*WHAT YOU NEED TO DO*
In the rows below, change "Given" to "Instruction" and reproduce the lines with no other changes, leaving out the pictures.

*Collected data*
------------------------

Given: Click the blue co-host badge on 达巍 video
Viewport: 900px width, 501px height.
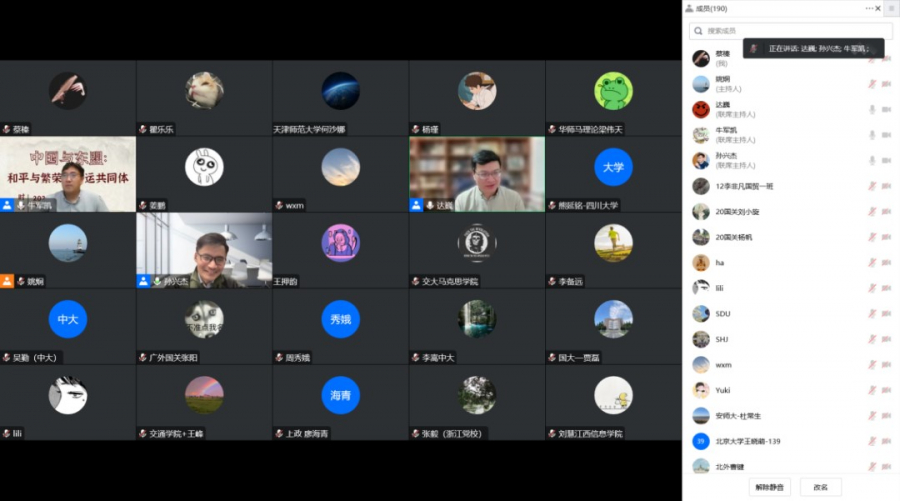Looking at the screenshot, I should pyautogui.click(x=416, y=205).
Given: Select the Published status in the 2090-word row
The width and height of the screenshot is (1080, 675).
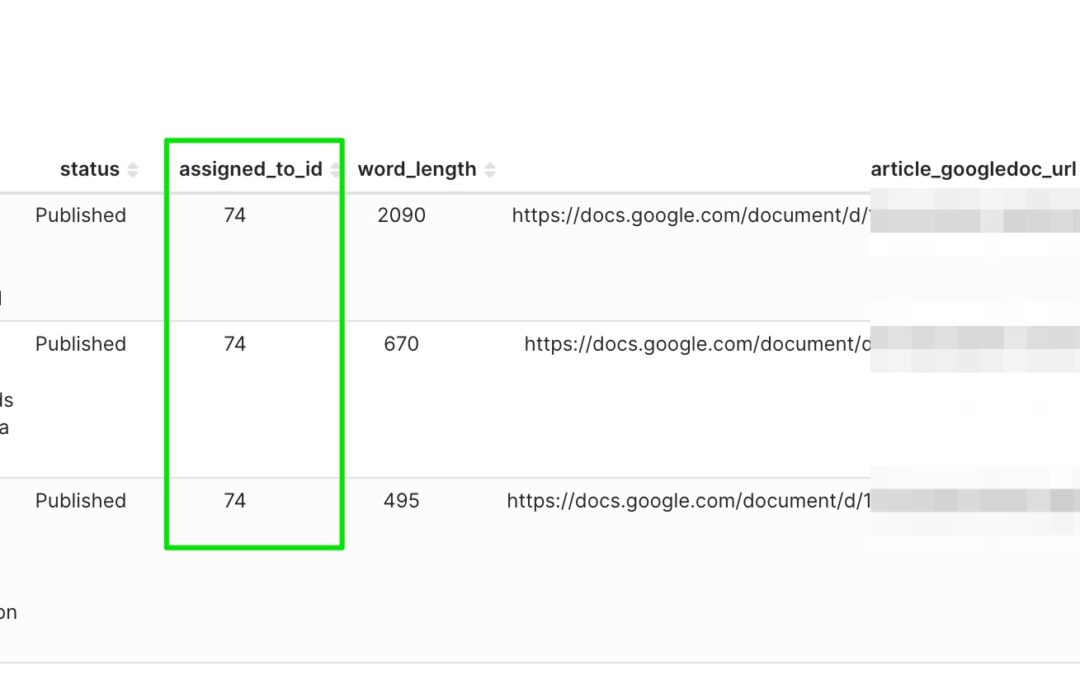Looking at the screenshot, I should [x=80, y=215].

------------------------

*CORRECT RESULT*
Instruction: Click the blue co-host badge on 达巍 video
Viewport: 900px width, 501px height.
Looking at the screenshot, I should pyautogui.click(x=416, y=205).
Instruction: Select the Published status in the 2090-word row
The width and height of the screenshot is (1080, 675).
Looking at the screenshot, I should [x=80, y=215].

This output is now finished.